Лилась через усилитель мажорная соната Генделя – специально этой зимой приглашали из Петербурга немцев да итальянцев-музыкантов, записывали целыми концертами.
Танцевали полонез, гавот, девушки под песню водили хоровод. Снова садились за столы. Решено было в последний раз вольно говорить о том, что было, что знали, чего добились.
– А помните, Степан Петрович…
– А помнишь, Таня…
Вышли в сад. Рассвет отбросил туманные тени. Опять музыка. (Пусть уж слышат за стеной, кому доведется.) Смотрели друг на друга, равные, красивые, озабоченные высоким, – как в те новые века, которые еще грядут.
Всю следующую неделю разбирали станки, устройства, агрегаты. Днем, ночью дымила плавильная печь, туда целиком бросали инструменты, приборы, машинные блоки, схемы. Потом в пруду топили слитки ноздреватого хрупкого сплава. По всему дому битое лабораторное стекло хрустело под ногами. Бумагу и химикалии жгли, кое-что взрывали в парке. Здание внутри постепенно приобретало прежний контур. Но облик разоренности – полы в покоях испорчены, мебель поломана, стены в дырках. Всю работу рассчитали по дням, спланировали сами ребята. Но делалось дело почти молча, с малым, только необходимым разговором. Не острили.
Стван же отключил многолетнее напряжение, отпустил себя. Бродил по парку, по опустевшим залам дома. В одиночестве, без спешного труда восемнадцатое столетие открывалось ему иным, существующим для себя, не для сравнения с будущим. Ум и талант смотрели с портрета в золоченой раме, нагая мраморная богиня над запущенной куртиной вдруг вызывала сладкие слезы. Задумывался: время-то страшное, но, пожалуй, еще сквозь многие века будет оно светиться горностаевыми мантиями, шеренгами румянцевских, суворовских полков, пышностью балов, туниками прелестных женщин, которые так рано умирали, чтоб вечно молодыми оставаться на полотнах русских художников, в камне надгробий.
Запускал музыкальную шкатулку с чуть дребезжащей мелодией беззаботного барокко. С кабинетного столика брал покрытый пылью томик стихотворного альманаха, открывал шершавую страницу.
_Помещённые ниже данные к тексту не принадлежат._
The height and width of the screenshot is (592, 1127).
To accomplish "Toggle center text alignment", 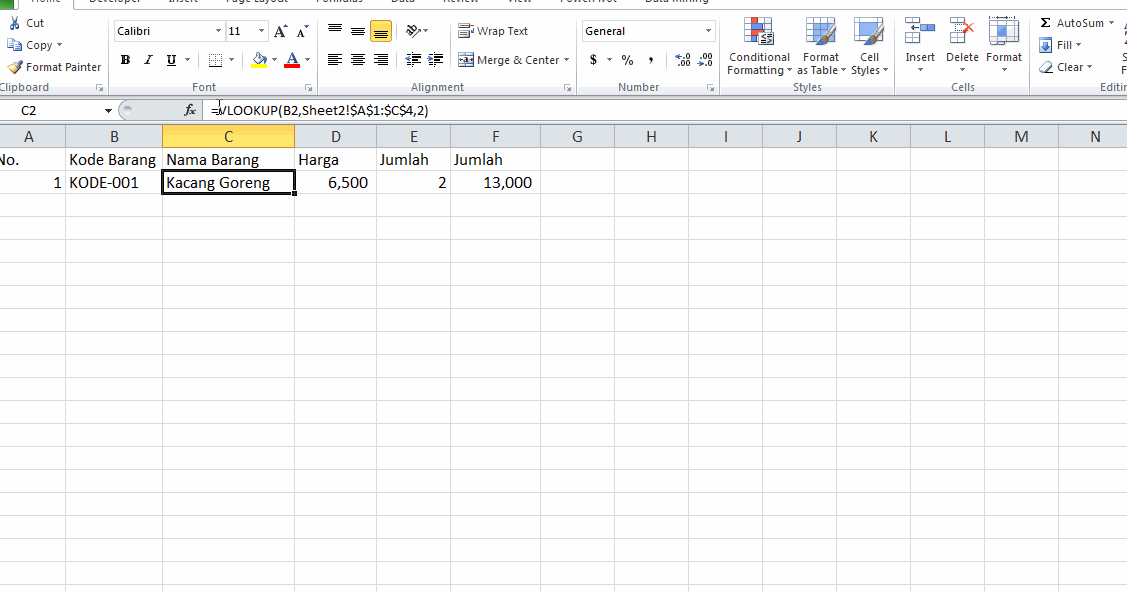I will click(357, 59).
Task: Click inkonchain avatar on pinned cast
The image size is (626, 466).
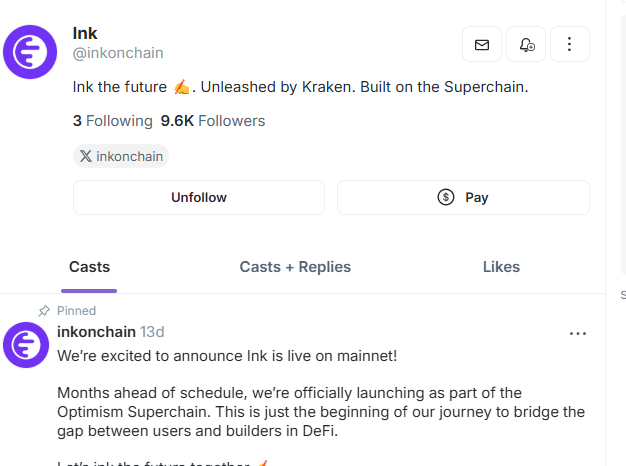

Лишь другу Лиза дух вручает,
Возмогшему ее трогнуть.
Мечтание о другой, не рабской системе отношений. (Но ему-то не вручила свой дух Лизавета.)
Федор и Тихон Павлович спрашивать ни о чем не осмеливались – привычно было, что бариновы решения через срок показывают свою умную, важную суть. Только кивнул управитель, и тогда Колымский приказал приготовить вольно-отпускные на всех крепостных.
В ветреный вечер – по бледному небу быстро бегущие разорванные тучи – от усадьбы двинулся кортеж. Баронская карета, за ней дормез и кибитки, где ученики. Остались в Смаиловке Федор, недавно женившийся, и Тихон Павлович с семейством. Договорено было, что через пять лет сдадут имение в казну как выморочное.
Из-за того что так негаданно оборвалось начатое здесь, из-за ветра отъезжали холодно, неуютно. Федор с управителем чувствовали – барина уже не увидят. Обнялись, кучер щелкнул длинным бичом.